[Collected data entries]
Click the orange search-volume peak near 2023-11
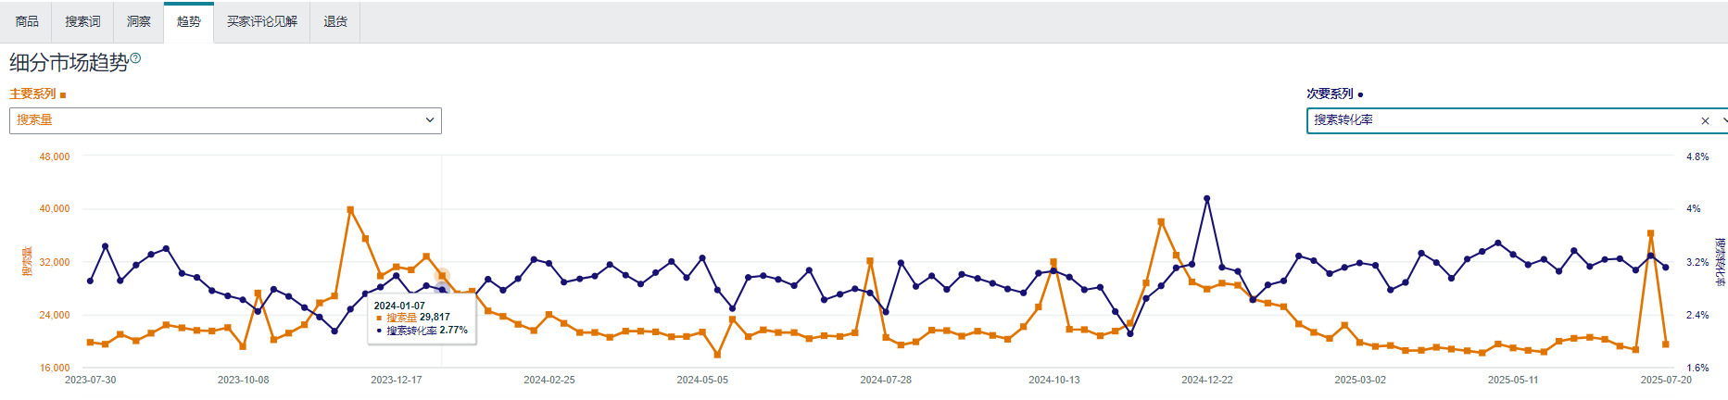coord(350,210)
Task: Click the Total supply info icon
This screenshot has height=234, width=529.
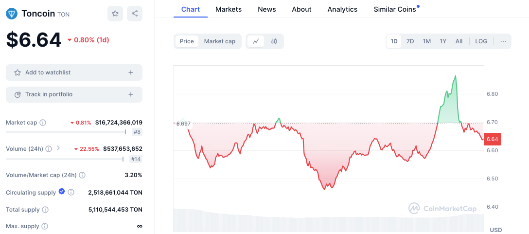Action: point(45,210)
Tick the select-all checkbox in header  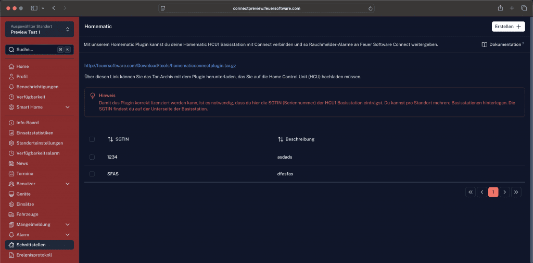(92, 139)
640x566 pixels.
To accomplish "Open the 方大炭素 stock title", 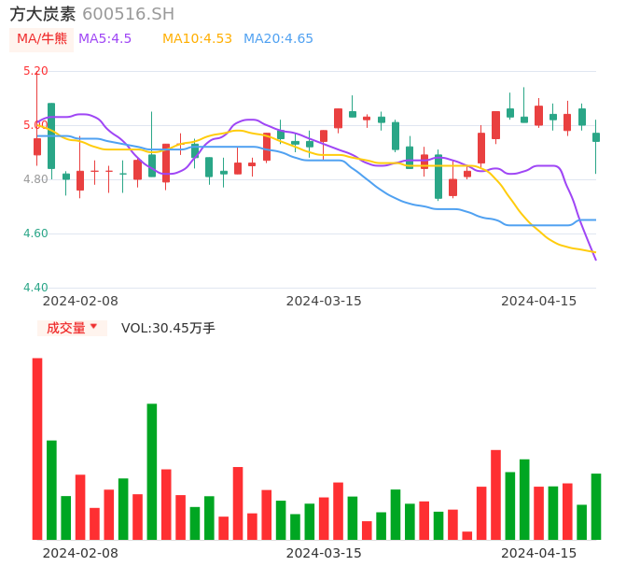I will pyautogui.click(x=43, y=14).
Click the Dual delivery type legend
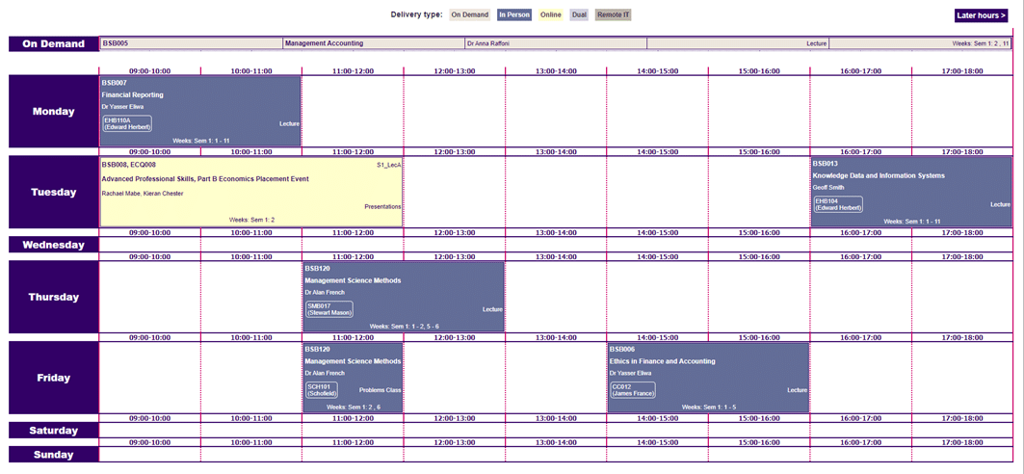The height and width of the screenshot is (474, 1024). click(579, 15)
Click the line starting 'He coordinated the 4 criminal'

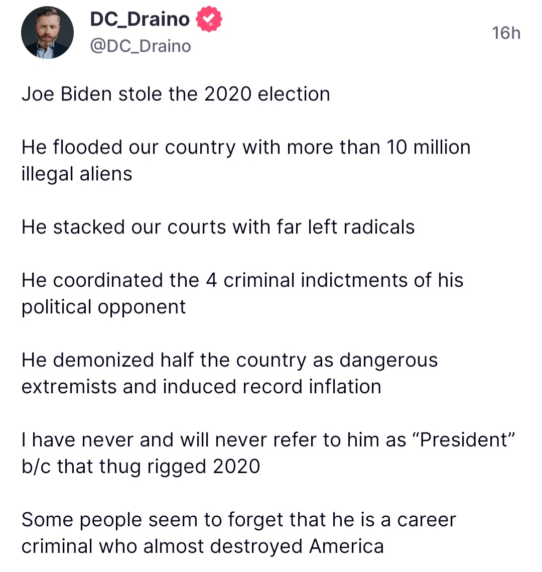[242, 280]
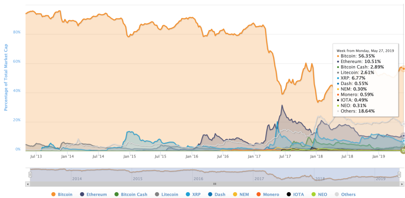Click the IOTA black legend dot
Viewport: 405px width, 198px height.
289,194
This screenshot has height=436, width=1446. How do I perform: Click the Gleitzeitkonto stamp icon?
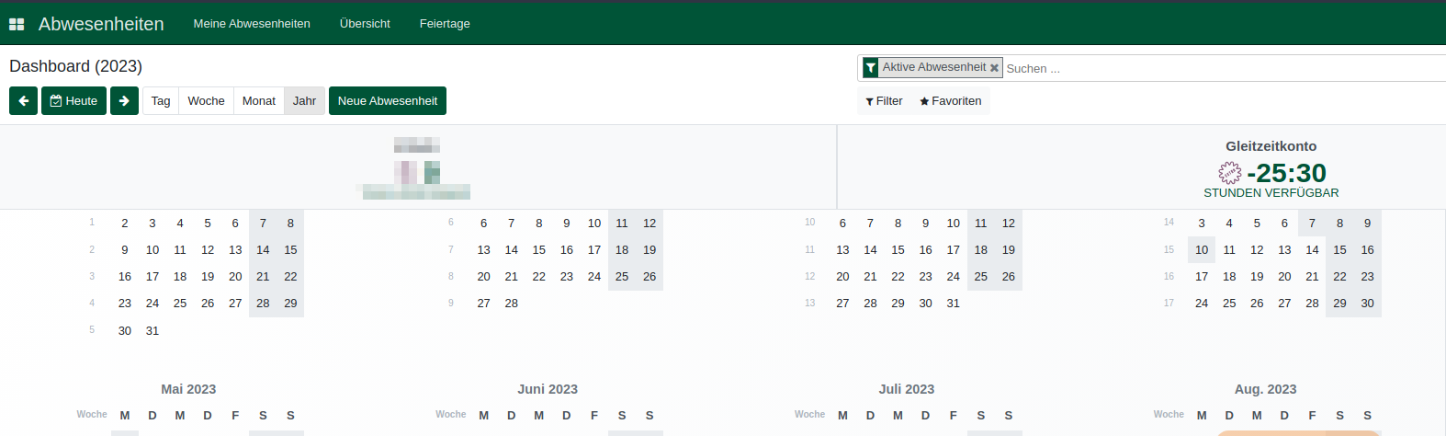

--- Goal of the exercise ---
Skip the pictures. Return exactly the lines from the one containing "Click the line" through the end of the data above, both included, and nothing besides.

--- Exercise solution ---
Click the line starting 'He coordinated the 4 criminal'

[242, 280]
Click the IOTA black legend dot
Viewport: 405px width, 198px height.
289,194
This screenshot has height=436, width=1446. How do I perform: Click the Gleitzeitkonto stamp icon?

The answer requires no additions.